◆ TEXT PROVIDED
- Born: 10 August 1816 Ratno, Volhynian Governorate, Russian Empire
- Died: 28 May 1888 (aged 71) Kaluga, Russian Empire
- Burial place: Pyatnitskoye Cemetery, Kaluga
- Spouse: Amalia Emilia Lohmann
- Children: Nikolay Bernard, Antonina Natalia, Olga Henrietta, Aleksandra Katarina, Karl Edward, Aleksander Konstantin, Eugenia Amalia, Vladimir Mikhail, Ivan Joseph, Fyodor Mikhail, Franz Konstantin
- Military career
- Allegiance: Russian Empire
- Branch: Imperial Russian Army
- Service years: 1833–1868
- Rank: Captain
- Conflicts: Crimean War
- Awards: Order of Saint Vladimir, 4th class Order of Saint Stanislaus, 3rd class 15-year Distinguished Service Badge Bronze Medal for the Crimean War

= Karol Ivanovich Rzepecki =

Officer of the Imperial Russian Army

Karl Ivanovich Rzepecki (Карл Иванович Ржепецкий; 10 August 1816 – 28 May 1888) was an officer of the Imperial Russian Army who served for more than three decades and reached the rank of captain. He was a member of the Polish-speaking Roman Catholic nobility of the Volhynian Governorate and later served in military and government institutions in the Russian Empire. He was the father of several military officers, including Karl Karlovich Rjepetski and Vladimir Rzepecki, as well as Aleksander Konstantin Rzepecki.

◆ RECORDS SHOWN
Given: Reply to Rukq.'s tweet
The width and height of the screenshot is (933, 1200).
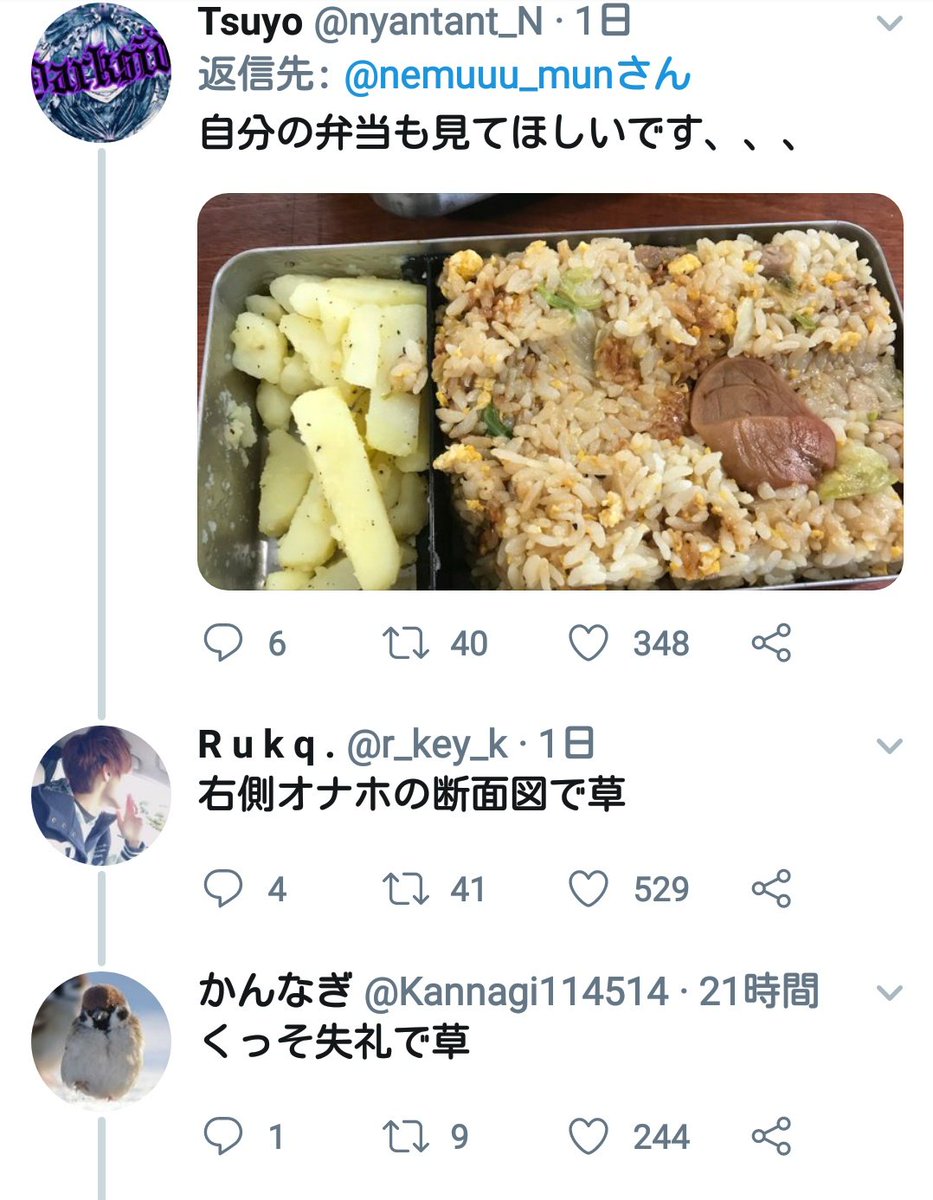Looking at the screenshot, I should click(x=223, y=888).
==
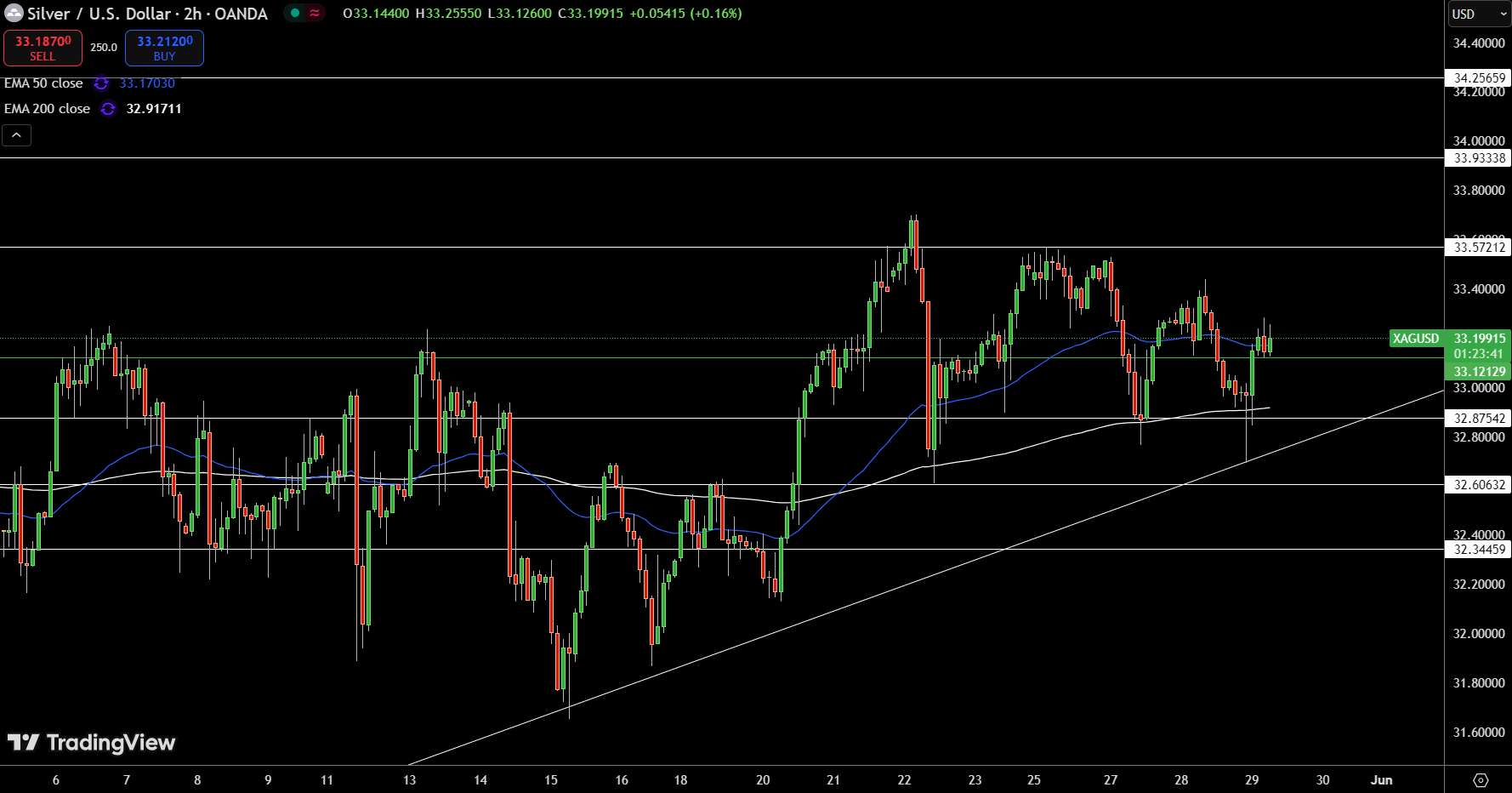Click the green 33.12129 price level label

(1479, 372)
---
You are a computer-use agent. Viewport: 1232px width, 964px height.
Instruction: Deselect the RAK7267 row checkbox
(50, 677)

◆ EXERCISES
a) Copy the passage of the biography from "Karl Ivanovich Rzepecki" up to and including "Aleksander Konstantin Rzepecki.".
b) Repeat the entries from the line with "Given: Reply to Rukq.'s tweet" up to and including the line with "Looking at the", omitting the pictures.
The entries are unrelated to the biography.

◆ SOLUTION SET
a)
Karl Ivanovich Rzepecki (Карл Иванович Ржепецкий; 10 August 1816 – 28 May 1888) was an officer of the Imperial Russian Army who served for more than three decades and reached the rank of captain. He was a member of the Polish-speaking Roman Catholic nobility of the Volhynian Governorate and later served in military and government institutions in the Russian Empire. He was the father of several military officers, including Karl Karlovich Rjepetski and Vladimir Rzepecki, as well as Aleksander Konstantin Rzepecki.

b)
Given: Reply to Rukq.'s tweet
The width and height of the screenshot is (933, 1200).
Looking at the screenshot, I should click(x=223, y=888).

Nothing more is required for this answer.